- **PROBLEM DETAILS**
Copy out each line of the data below in which "agent" appears.

MATERIAL PROVIDED: Begin

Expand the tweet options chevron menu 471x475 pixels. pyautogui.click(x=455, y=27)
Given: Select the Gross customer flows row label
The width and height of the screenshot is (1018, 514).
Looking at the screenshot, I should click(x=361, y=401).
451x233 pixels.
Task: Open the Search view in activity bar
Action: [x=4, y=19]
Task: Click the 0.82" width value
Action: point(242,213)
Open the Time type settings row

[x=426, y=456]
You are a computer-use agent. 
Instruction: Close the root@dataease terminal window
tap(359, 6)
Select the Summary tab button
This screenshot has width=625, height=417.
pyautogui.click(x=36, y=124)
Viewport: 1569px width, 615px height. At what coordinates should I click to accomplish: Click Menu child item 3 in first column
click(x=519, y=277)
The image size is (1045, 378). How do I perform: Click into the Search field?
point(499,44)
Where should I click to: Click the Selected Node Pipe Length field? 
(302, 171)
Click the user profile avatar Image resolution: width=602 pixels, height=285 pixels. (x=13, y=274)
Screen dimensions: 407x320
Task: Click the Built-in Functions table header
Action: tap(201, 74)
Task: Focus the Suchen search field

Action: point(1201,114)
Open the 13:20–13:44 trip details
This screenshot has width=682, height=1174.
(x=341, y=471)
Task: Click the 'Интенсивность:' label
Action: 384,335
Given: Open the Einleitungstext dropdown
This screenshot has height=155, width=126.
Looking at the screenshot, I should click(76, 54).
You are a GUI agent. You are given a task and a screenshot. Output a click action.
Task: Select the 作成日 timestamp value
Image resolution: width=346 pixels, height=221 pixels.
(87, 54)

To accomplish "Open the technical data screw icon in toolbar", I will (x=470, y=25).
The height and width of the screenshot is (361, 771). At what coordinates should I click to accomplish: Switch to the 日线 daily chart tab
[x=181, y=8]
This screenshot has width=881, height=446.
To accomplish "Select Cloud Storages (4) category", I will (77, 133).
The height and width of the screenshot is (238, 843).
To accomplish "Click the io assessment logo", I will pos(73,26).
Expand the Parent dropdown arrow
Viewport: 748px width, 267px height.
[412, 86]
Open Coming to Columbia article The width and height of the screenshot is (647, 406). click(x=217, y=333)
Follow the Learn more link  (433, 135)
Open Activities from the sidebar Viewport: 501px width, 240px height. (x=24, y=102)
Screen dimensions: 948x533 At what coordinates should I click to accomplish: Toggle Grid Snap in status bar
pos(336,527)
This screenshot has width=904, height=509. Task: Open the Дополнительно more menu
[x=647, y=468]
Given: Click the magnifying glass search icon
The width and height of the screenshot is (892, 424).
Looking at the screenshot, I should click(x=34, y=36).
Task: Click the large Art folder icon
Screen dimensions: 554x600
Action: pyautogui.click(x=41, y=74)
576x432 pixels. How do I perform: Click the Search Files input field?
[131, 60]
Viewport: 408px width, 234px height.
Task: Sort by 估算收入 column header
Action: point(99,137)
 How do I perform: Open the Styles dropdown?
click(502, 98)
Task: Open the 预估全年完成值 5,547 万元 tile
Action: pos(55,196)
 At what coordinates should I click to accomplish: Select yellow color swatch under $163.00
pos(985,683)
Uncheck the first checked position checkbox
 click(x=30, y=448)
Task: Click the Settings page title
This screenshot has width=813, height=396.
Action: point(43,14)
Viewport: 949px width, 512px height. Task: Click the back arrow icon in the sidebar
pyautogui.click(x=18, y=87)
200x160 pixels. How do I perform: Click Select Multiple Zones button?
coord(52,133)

MATERIAL PROVIDED: End

- **RESULT BELOW**
You are a computer-use agent. 
You are a GUI agent. You are given a task and a screenshot. Output a click action.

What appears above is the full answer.